Entries for finding described items:
-*-

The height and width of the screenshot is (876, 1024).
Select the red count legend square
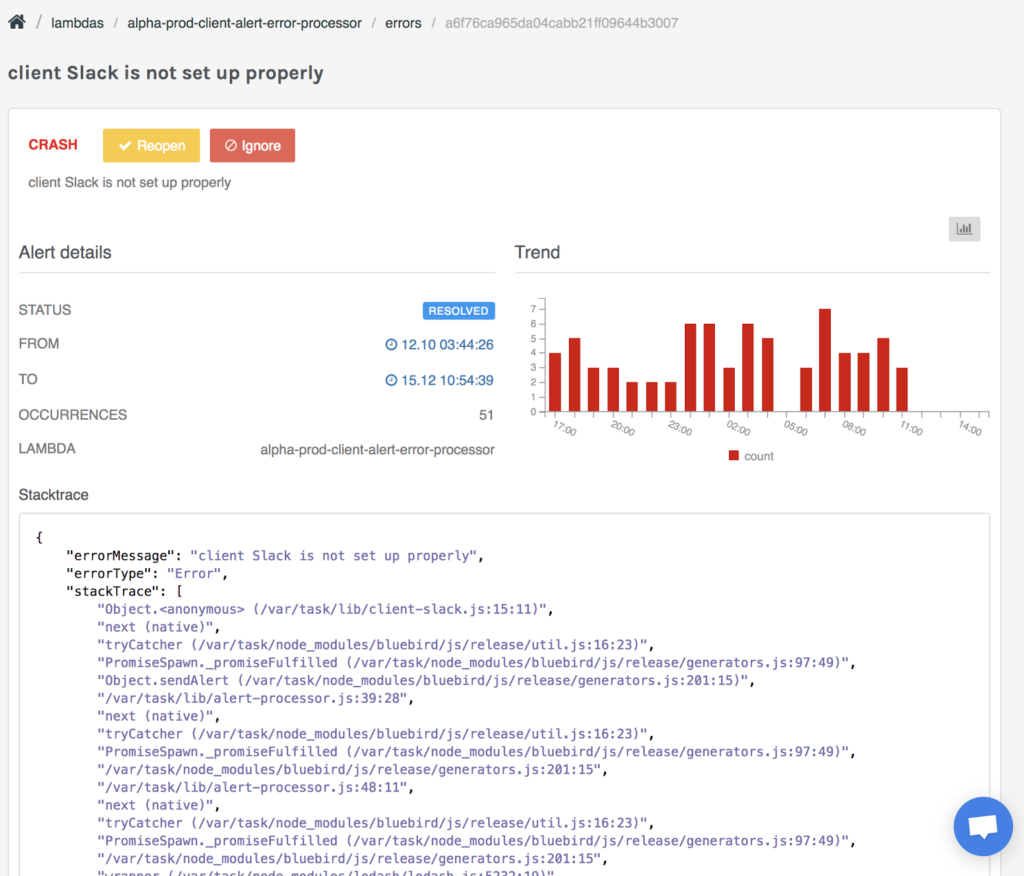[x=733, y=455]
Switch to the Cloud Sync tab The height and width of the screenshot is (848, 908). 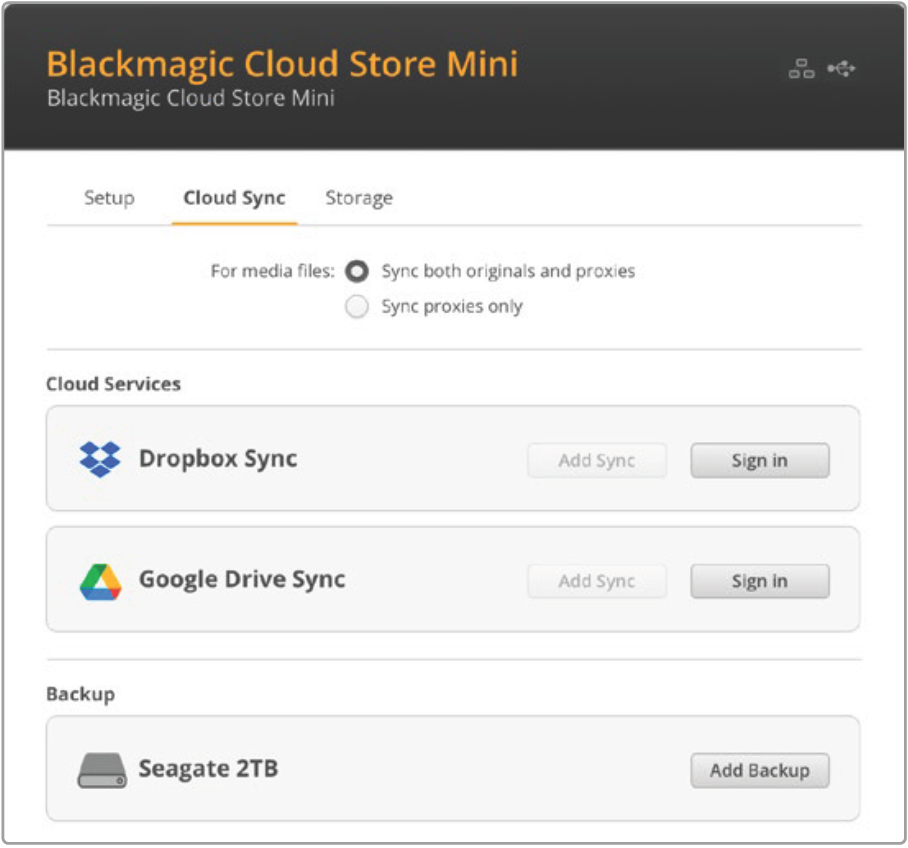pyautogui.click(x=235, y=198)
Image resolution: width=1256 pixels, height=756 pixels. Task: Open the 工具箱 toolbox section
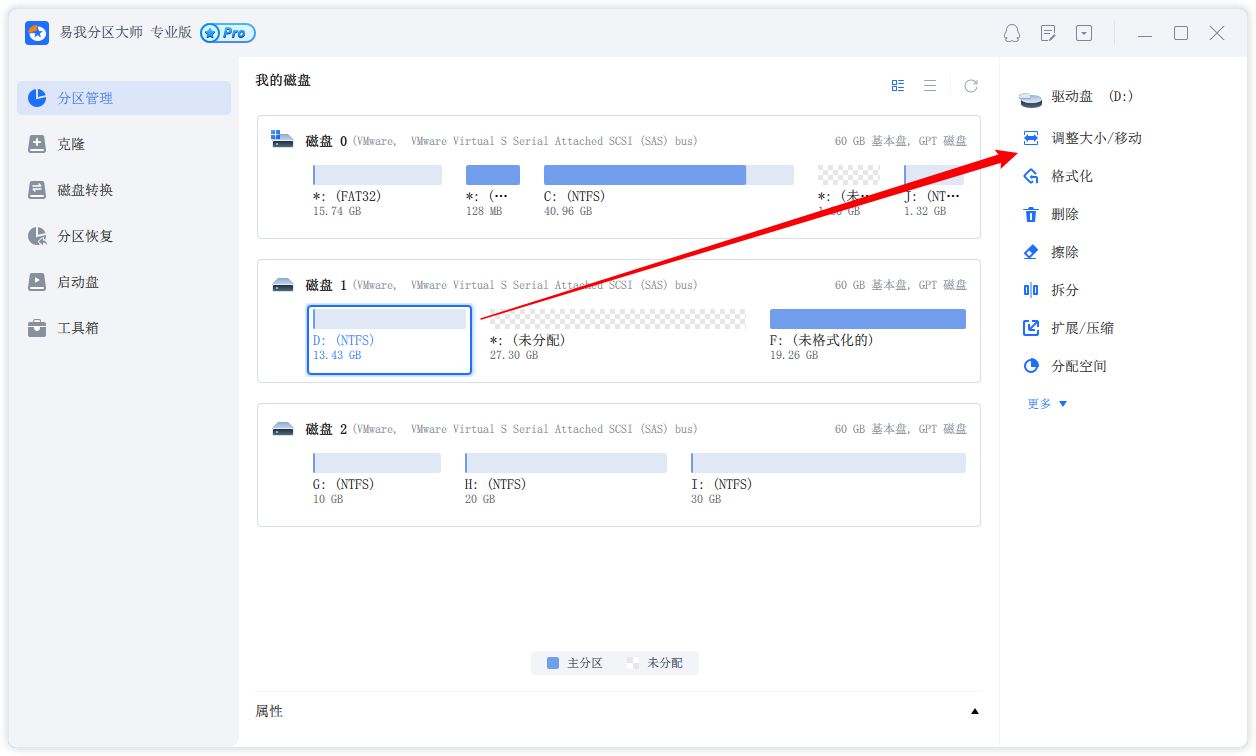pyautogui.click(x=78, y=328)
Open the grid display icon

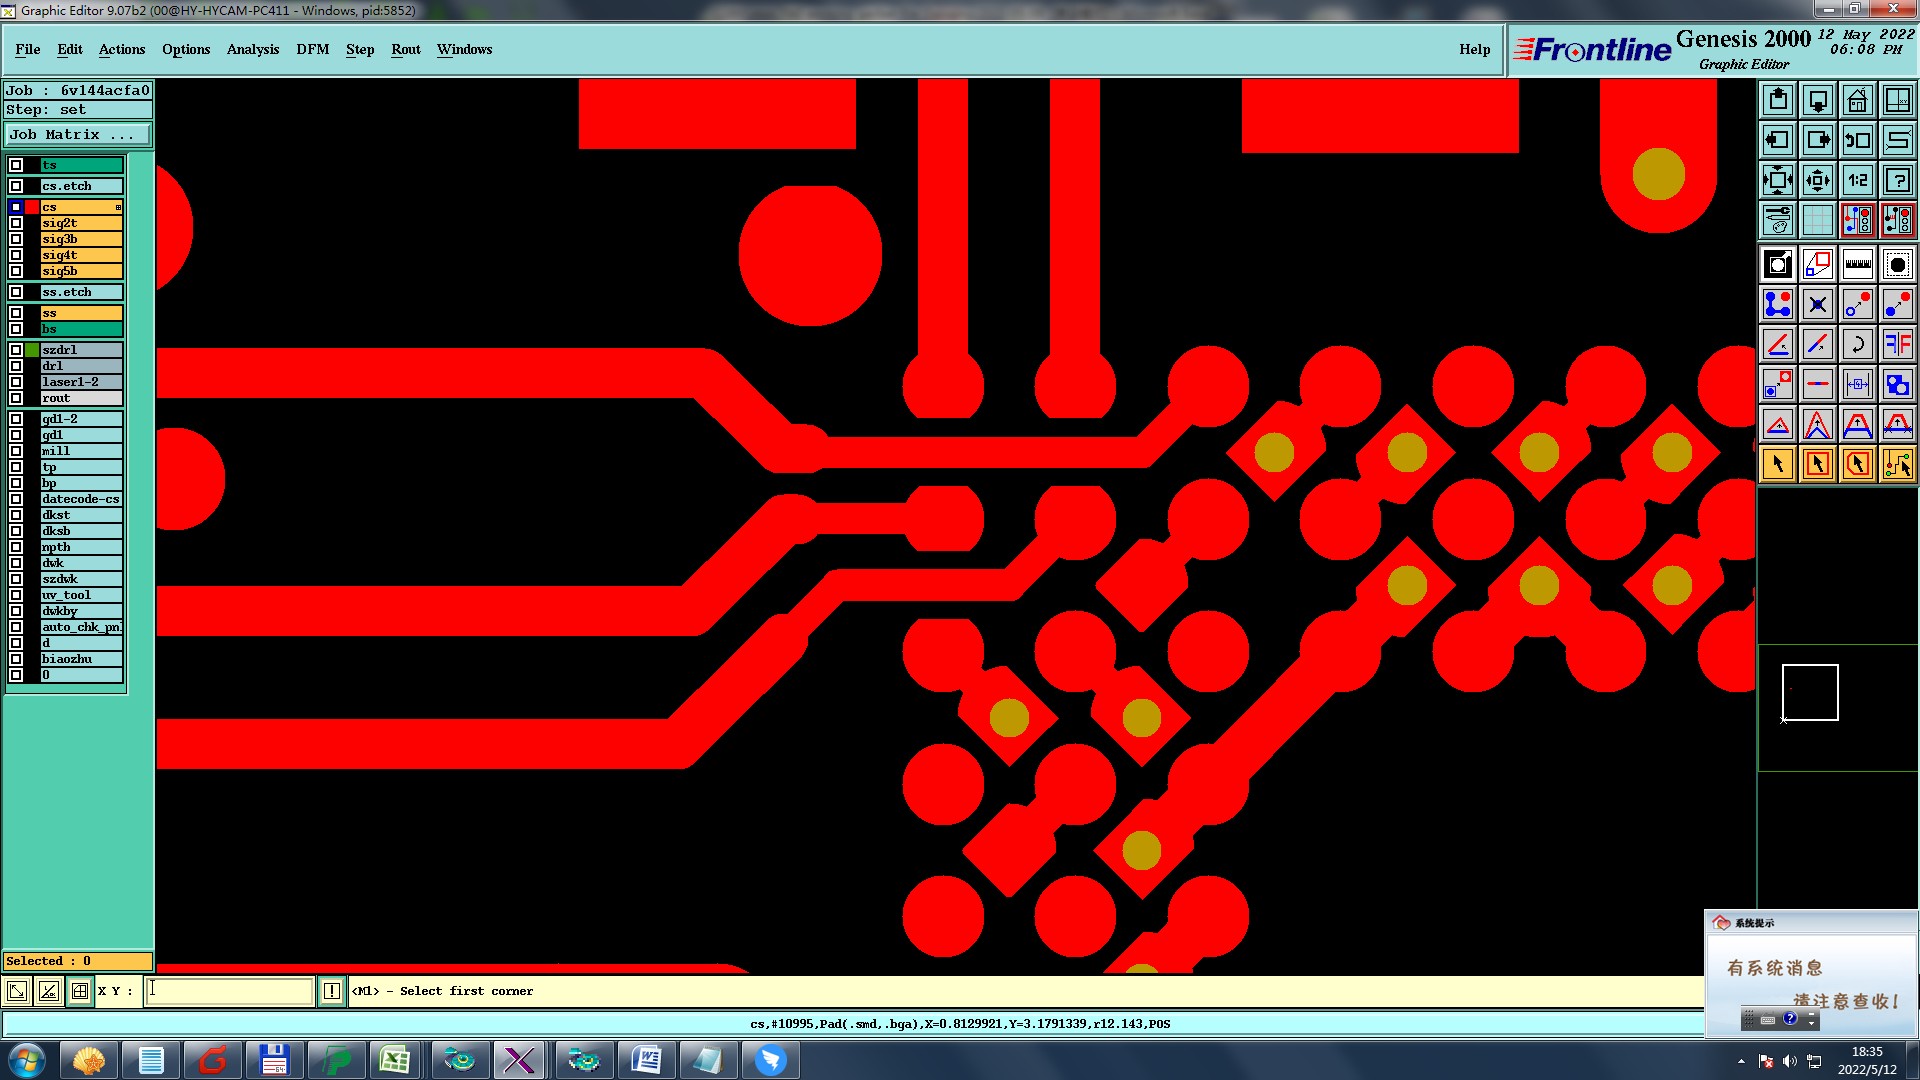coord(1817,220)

-*-

### [What is being asked]
Copy the lines from the one with "Image resolution: width=1256" through the end of the entries, switching "grid display" to "list display" and keeping everything else the same. Leave the pictures out.

### [Answer below]
Image resolution: width=1256 pixels, height=756 pixels. Task: Open the 工具箱 toolbox section
pyautogui.click(x=78, y=328)
Open the list display icon

coord(1817,220)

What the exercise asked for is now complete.